Click-target data:
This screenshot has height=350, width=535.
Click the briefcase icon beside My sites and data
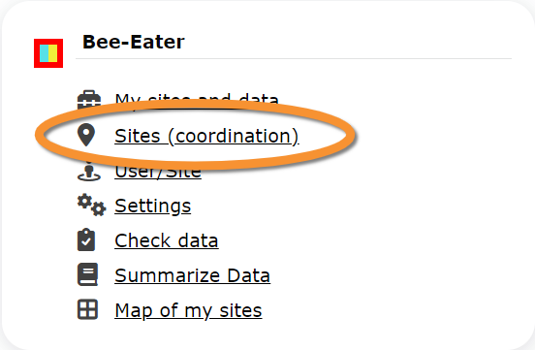[x=89, y=100]
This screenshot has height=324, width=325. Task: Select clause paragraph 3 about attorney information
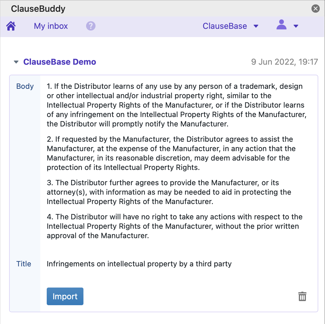pyautogui.click(x=169, y=192)

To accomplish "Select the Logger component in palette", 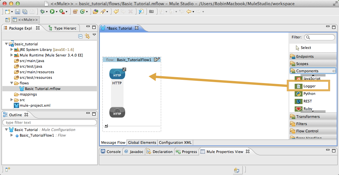I will pos(309,86).
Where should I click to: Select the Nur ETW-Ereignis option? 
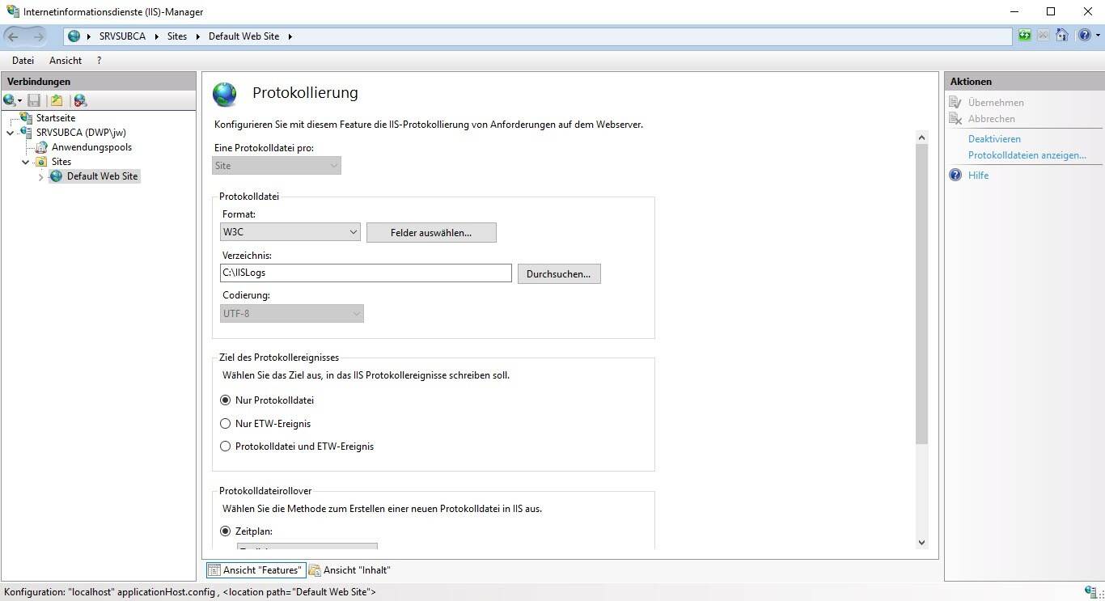[226, 424]
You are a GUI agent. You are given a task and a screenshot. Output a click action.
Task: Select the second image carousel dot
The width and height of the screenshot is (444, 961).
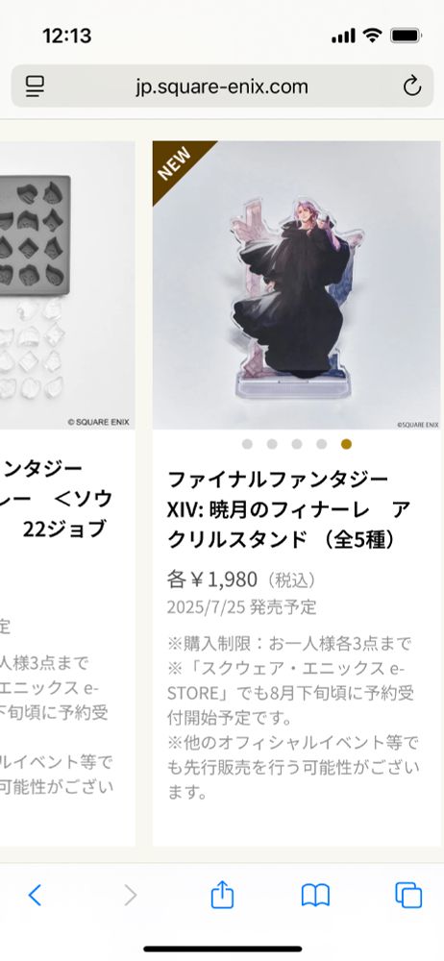coord(272,444)
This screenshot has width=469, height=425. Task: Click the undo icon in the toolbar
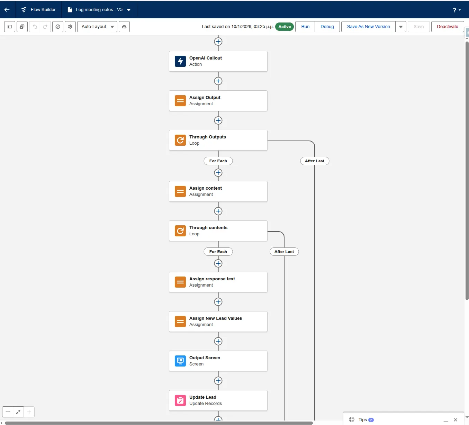pos(34,27)
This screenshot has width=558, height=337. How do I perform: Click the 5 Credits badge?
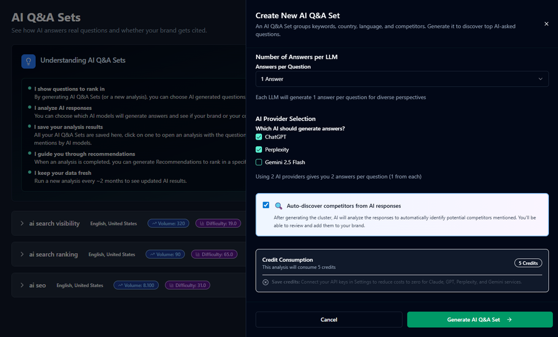528,263
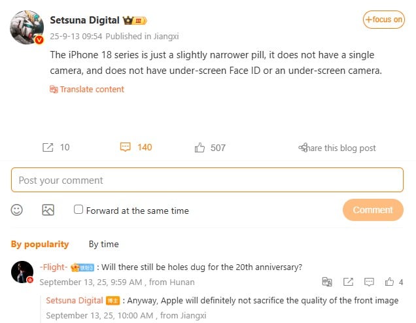The image size is (416, 323).
Task: Open Setsuna Digital's profile avatar
Action: point(27,27)
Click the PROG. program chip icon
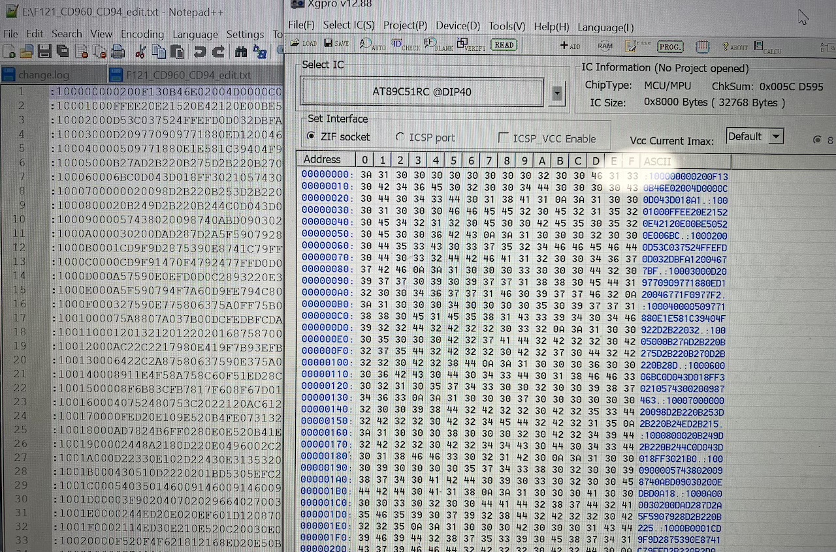 click(669, 46)
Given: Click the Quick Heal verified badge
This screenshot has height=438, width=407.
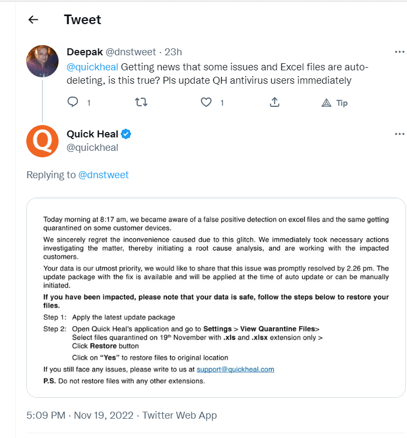Looking at the screenshot, I should tap(126, 134).
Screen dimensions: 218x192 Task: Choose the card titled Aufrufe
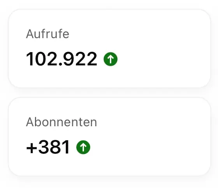tap(109, 49)
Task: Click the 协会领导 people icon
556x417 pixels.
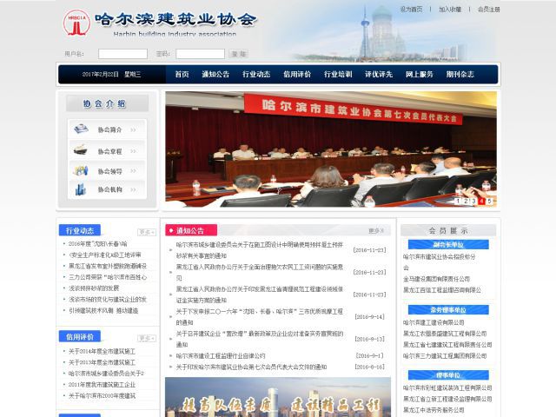Action: (82, 170)
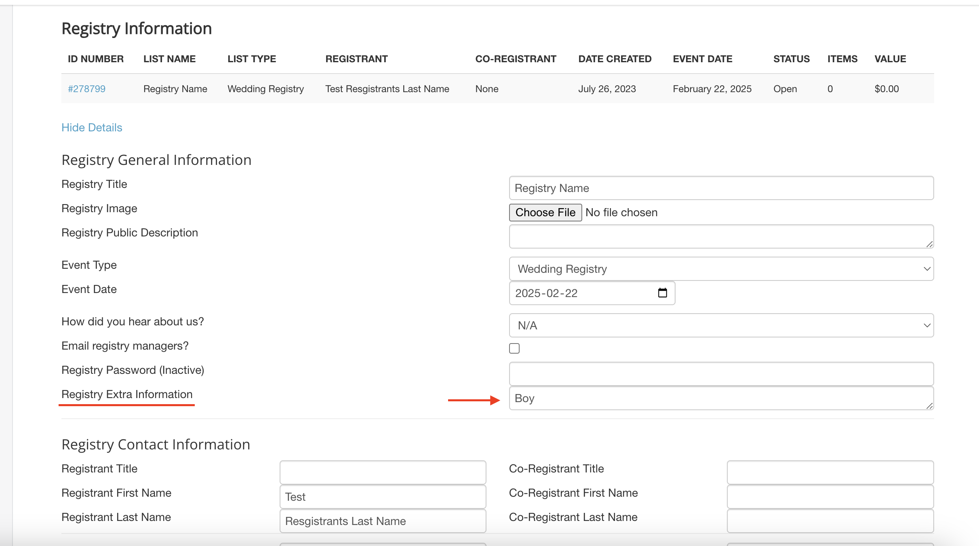The image size is (979, 546).
Task: Click Hide Details
Action: pyautogui.click(x=92, y=127)
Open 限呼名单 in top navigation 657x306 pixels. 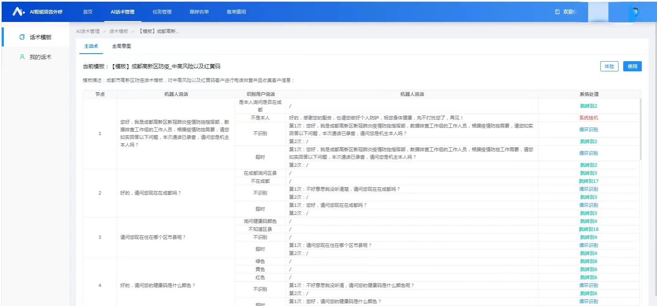[199, 12]
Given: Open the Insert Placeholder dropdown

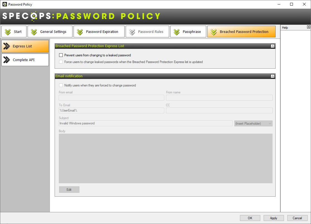Looking at the screenshot, I should pos(253,123).
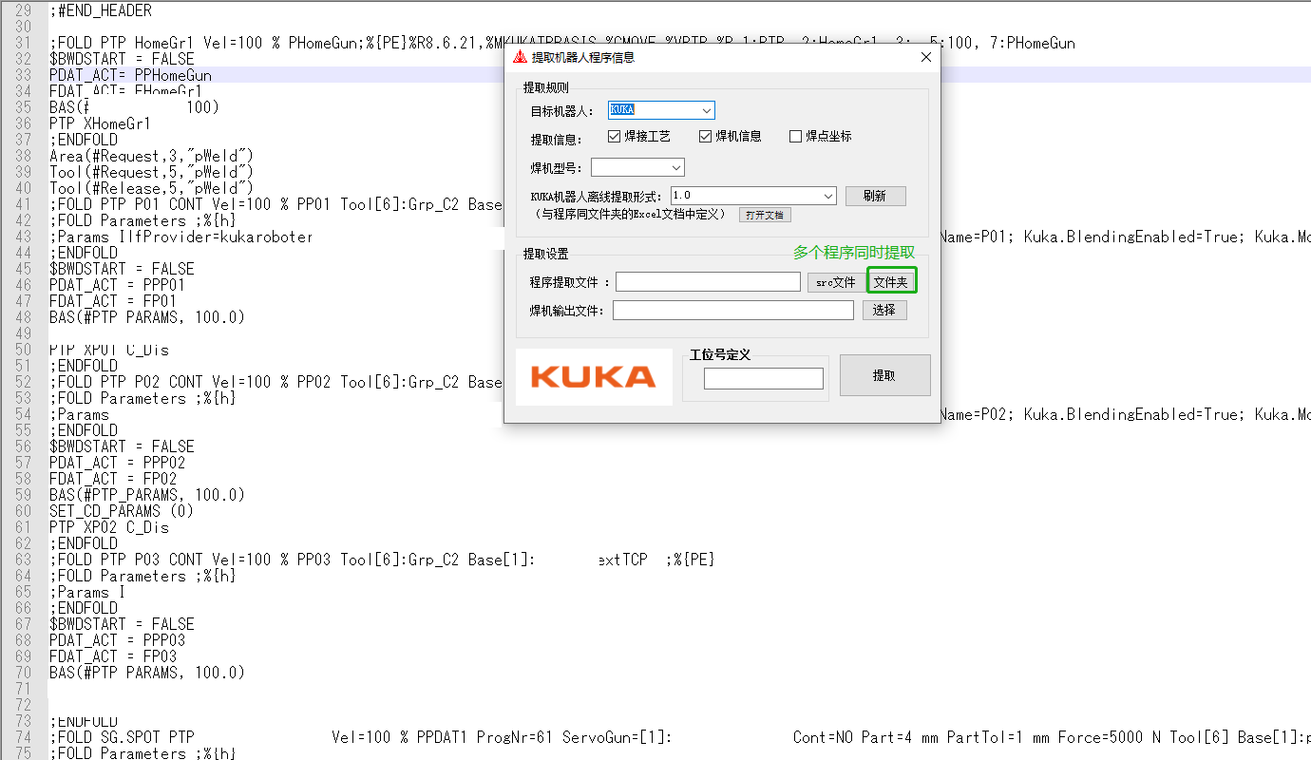Click the KUKA logo image

coord(593,376)
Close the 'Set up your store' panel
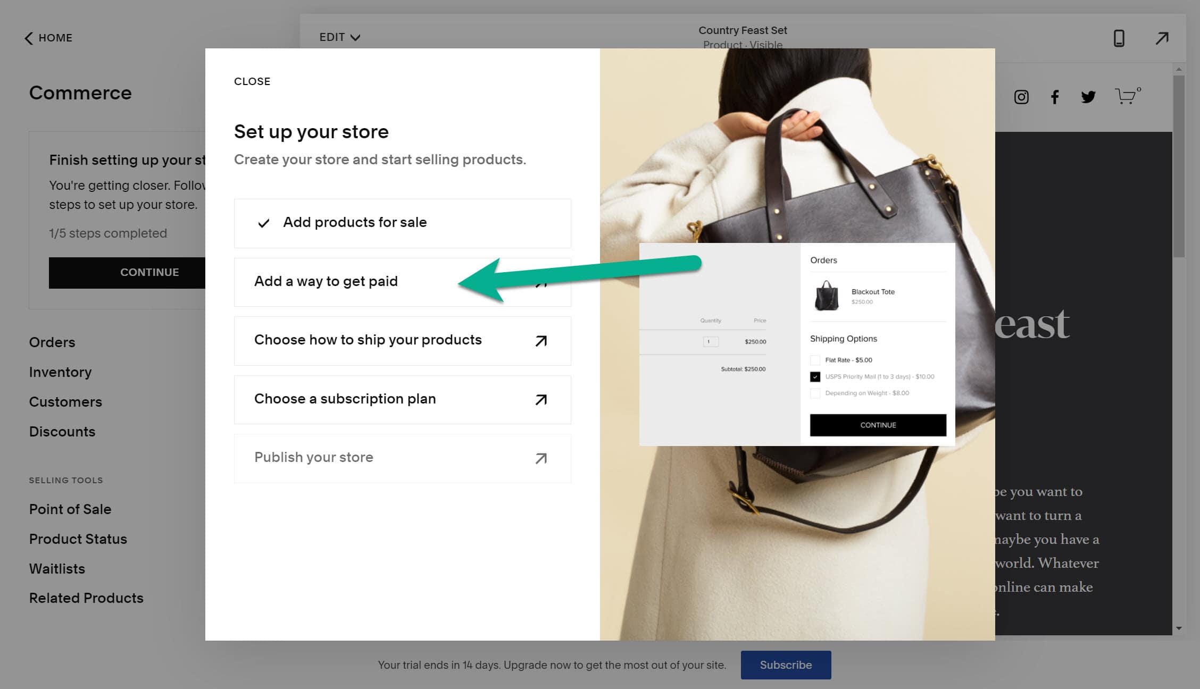Image resolution: width=1200 pixels, height=689 pixels. coord(252,81)
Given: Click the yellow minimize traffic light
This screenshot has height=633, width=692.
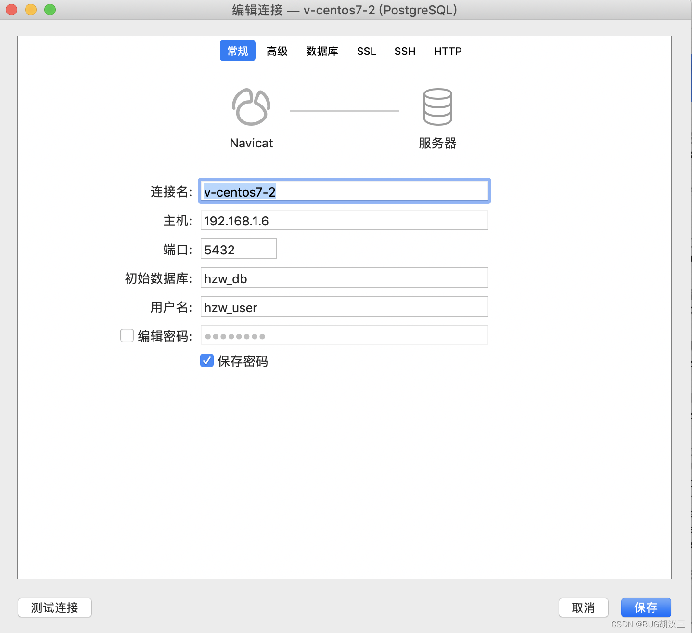Looking at the screenshot, I should click(30, 10).
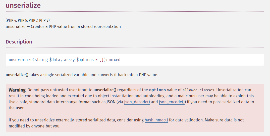Click the "Description" section heading
Viewport: 270px width, 136px height.
19,42
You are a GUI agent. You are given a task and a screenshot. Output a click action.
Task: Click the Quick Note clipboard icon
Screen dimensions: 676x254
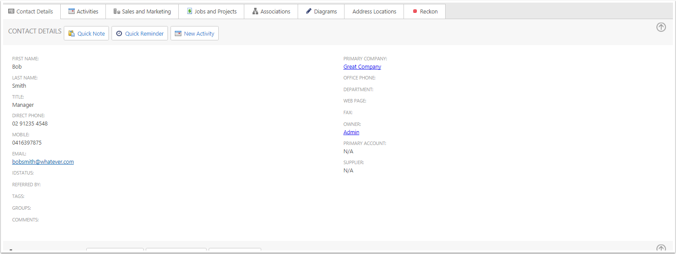pos(72,33)
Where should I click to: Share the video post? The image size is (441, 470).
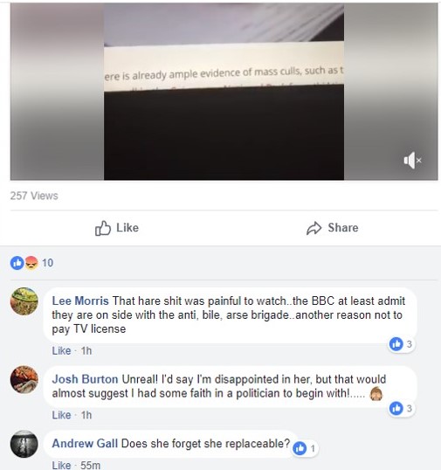pyautogui.click(x=333, y=228)
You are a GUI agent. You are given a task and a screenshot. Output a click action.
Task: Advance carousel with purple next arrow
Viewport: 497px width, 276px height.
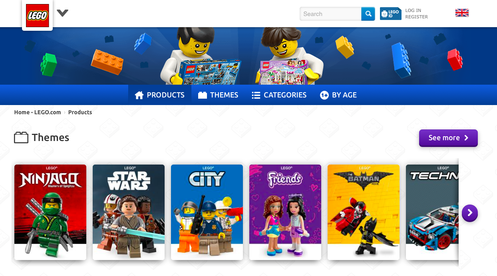click(470, 213)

Set task: Copy out, word for word, the stretch of the data above from the line containing "Close the 'Set up your store' panel" through the end of the data, leaving out the pictures.

Response to the exercise:
Close the 'Set up your store' panel
Image resolution: width=1200 pixels, height=689 pixels. coord(252,81)
Given: Click the yellow minimize traffic light
This screenshot has height=633, width=692.
Looking at the screenshot, I should click(30, 10).
Click the "Description" section heading
Viewport: 270px width, 136px height.
19,42
You are a GUI agent. You are given a task and a screenshot. Output a click action.
Task: Click the Quick Note clipboard icon
Screen dimensions: 676x254
pos(72,33)
Where should I click to: Share the video post? The image size is (441, 470).
pyautogui.click(x=333, y=228)
You are a GUI agent. You are given a task and a screenshot. Output a click action.
Task: Advance carousel with purple next arrow
Viewport: 497px width, 276px height.
click(470, 213)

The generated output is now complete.